A time-frequency spectrum of a time signal generated by transforming the scalogram from the Continuous Wavelet Transform (CWT), called TFCWT, was studied earlier primarily with the Morlet wavelet, which promises high frequency resolution at low frequencies and high time resolution at high frequencies. However, the Ricker wavelet has often been used for spectral decomposition with different methods in seismic data analysis. In this study, we use the Paul wavelets of fourth order, which closely resembles the Ricker wavelet, and of 40th order as a proxy for the Morlet wavelet to analyze their time-frequency resolution with TFCWT. The lower-order Paul wavelets have high time resolution and low frequency resolution, whereas the higher-order Paul wavelets show high frequency resolution at low frequencies and high time resolution at high frequencies, which is desired in seismic data analysis. We have performed a comparative study for spectral analysis with TFCWT in RGB blending technique using the 4th order Paul wavelet and the Morlet wavelet. 3D seismic data from the Gandak depression of the Ganga Valley basin in India was scrutinized for detecting concealed paleo-river channels and related depositional systems using the responses from the Paul wavelets of different orders. The Morlet wavelet better delineates the paleo-river channels on RGB blended images within the Siwalik formation of Tertiary age. Furthermore, the Regional Unconformity, which has relatively lower frequencies, shows finer details with the Morlet wavelet in the shallow marine depositional environment from the pre-Tertiary compared to the Paul wavelet of 4th order. Thus, the Paul wavelets of different orders with TFCWT can be used for geological feature enhancement from seismic data with associated time-frequency resolution.

Research highlights

Time-frequency continuous wavelet transform (TFCWT) with Paul wavelet.

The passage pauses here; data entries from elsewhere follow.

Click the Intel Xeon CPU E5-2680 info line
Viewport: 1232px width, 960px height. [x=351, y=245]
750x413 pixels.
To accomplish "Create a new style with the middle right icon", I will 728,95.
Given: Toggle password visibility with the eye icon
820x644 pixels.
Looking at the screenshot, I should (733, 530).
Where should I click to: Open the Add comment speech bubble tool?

The Paul wavelet of order 4 closely approximates waveform and characteristics of the Ricker wavelet.

Lower order Paul wavelets represent high time resolution and low frequency resolution.

Higher order Paul wavelets represent high frequency resolution at low frequencies and high time resolution at high frequencies.

The RGB blending technique with the TFCWT enhances concealed subsurface features that help characterize pre-Tertiary and Tertiary depositional environment in the Ganga Valley Basin.